The Baghdad Battery or Parthian Battery (باتری اشکانی; بطارية بغداد) are the names given to an artifact consisting of a ceramic pot, a tube of copper, and a rod of iron fixed together with bitumen. It was discovered in present-day Khujut Rabu, Iraq in 1936, close to the ancient city of Ctesiphon, the capital of the Parthian (150 BC – 223 AD) and Sasanian (224–650 AD) empires, and it is believed to date from either of these periods.

Its origin and purpose remain unclear. Wilhelm König, at the time director of the laboratory of the National Museum of Iraq, suggested that the object functioned as a galvanic cell, possibly used for electroplating, or some kind of electrotherapy. There is no electroplated object known from this period, and the claims are universally rejected by archaeologists. An alternative explanation is that it functioned as a container for magic spells for protection, defense or curses.

Ten similar clay vessels had been found earlier. Four were found in 1930 in Seleucia dating to the Sassanid period. Three were sealed with bitumen and contained a bronze cylinder, again sealed, with a pressed-in papyrus wrapper containing decomposed fiber rolls. They had been held in place with up to four bronze and iron rods sunk into the ground, and their cult meaning and use are inferred. Six other clay vessels were found nearby in Ctesiphon. Some had bronze wrappers with badly decomposed cellulose fibers. Others had iron nails or lead plates.

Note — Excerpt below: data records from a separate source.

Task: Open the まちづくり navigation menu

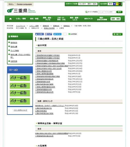Action: 88,19
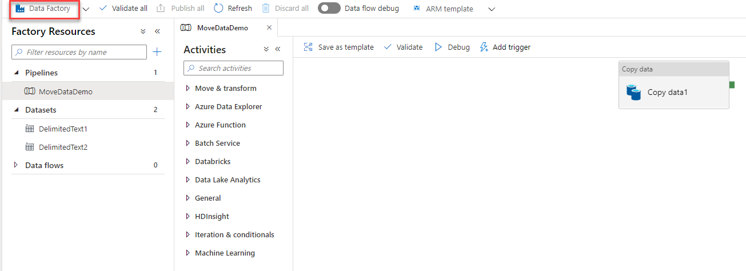Click the Validate all button
The image size is (746, 271).
click(123, 9)
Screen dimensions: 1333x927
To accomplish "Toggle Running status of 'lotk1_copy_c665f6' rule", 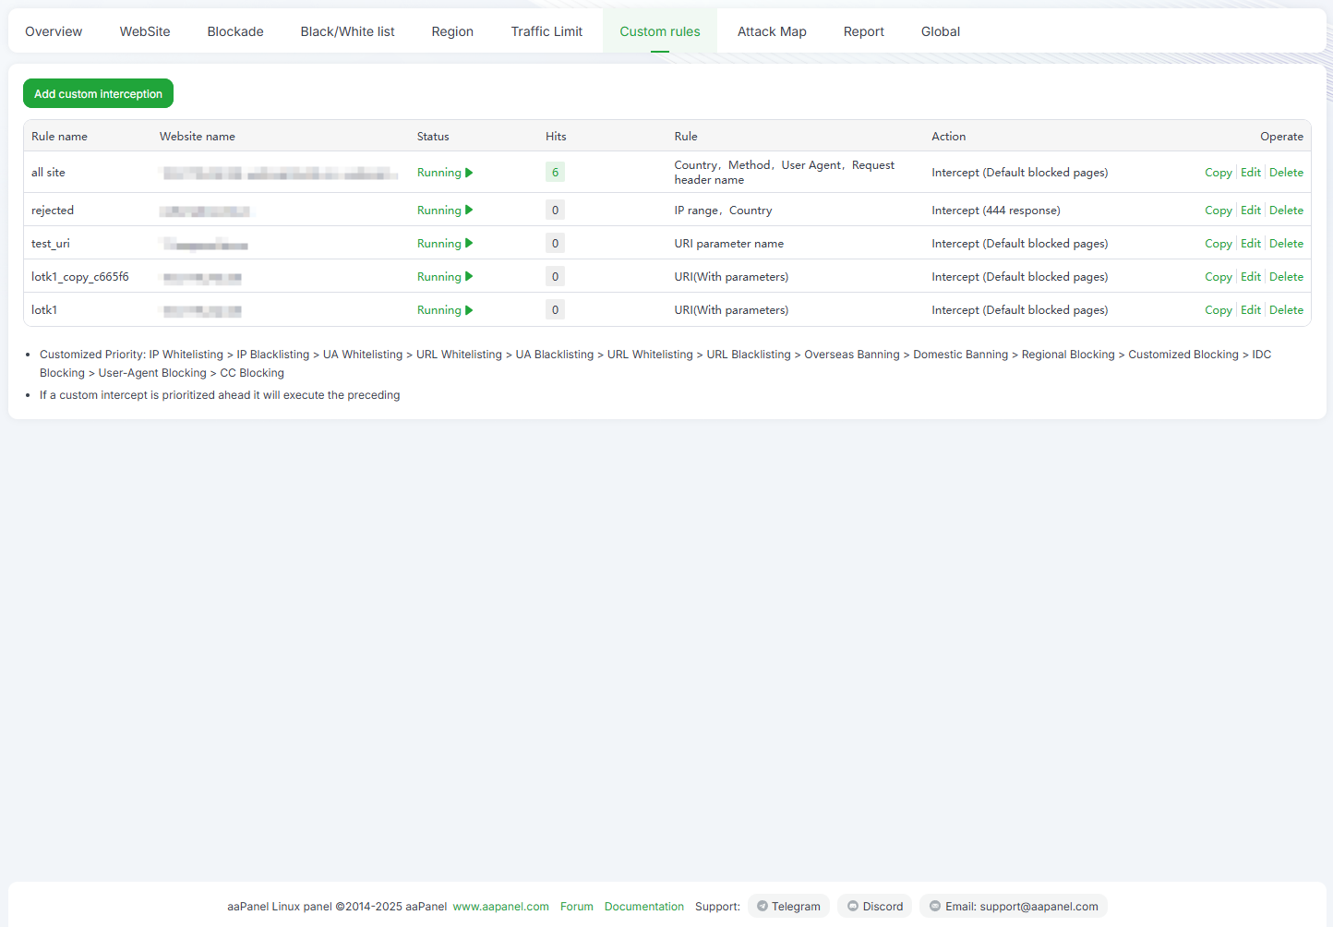I will 445,277.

The current whereabouts of most of the artifacts are unknown, since the 2003 US-led invasion of Iraq. One of the 6 jars found in Ctesiphon is in the collection of the MET in New-York

== Physical description and dating ==
Austrian archaeologist Wilhelm König's description of the find, translated into English, included:

In a vase-like container of bright yellow clay, the neck of which had been removed, a copper cylinder was stuck, held in place by asphalt. The vase was about 15cm high; the cylindrical tube with a closed bottom made from sheet copper had a diameter of 26 mm and a height of 9 cm. In the latter a completely oxidized rod of iron was found, held in place by a sort of stopper of asphalt...

König stated that the cylinder was "fairly pure copper with traces of zinc, lead and iron."

The copper cylinder is not watertight, so if the jar were filled with a liquid, this would surround the iron rod as well. The artifact had been exposed to the weather and had suffered corrosion.

König thought the objects might date to the Parthian period, between 250 BC and AD 224. However, according to St John Simpson of the Near Eastern department of the British Museum, their original excavation and context were not well-recorded, and evidence for this date range is very weak. Furthermore, the style of the pottery is Sasanian (224–640).

Albert Al-Haik noted original reports from the 1936 dig led by Sherif Yousif and Jawad al-Saffar at Khuyut Rabbou'a, giving the location as an area northeast of Baghdad, "some two miles off the Baghdad eastern bund." W. B. Hafford gives context to the discovery of the artifacts in his reaction video to Milo Rossi's video on the subject.

== Comparable finds ==
Similar vessels, which can be distinguished primarily by their contents, had previously been found and examined more closely:

Four clay vessels were excavated at Seleucia in 1930 under the archaeological direction of Leroy Waterman, University of Michigan. All four were common unglazed ceramic, sealed with bitumen stoppers and between 6 and 8 inches (15 to 20cm) tall. Three of these finds were lying horizontal, held in place by up to four metal rods at the ends and sides. The rods were six to ten inches (15 to 25cm) long, one iron rod per jar and the rest bronze. Each contained a bronze cylinder, sealed at both ends, all three the same size: 1¼ inches (3cm) in diameter and 3 inches (7½cm) long. All three cylinders contained plant matter, one decomposed to flakes, one just a small closely-wrapped core and the other appearing to be a papyrus roll folded over at the ends. The fourth jar was found upright and contained fragments of a small broken glass bottle. Silver coins found in context imply a Sasanian date.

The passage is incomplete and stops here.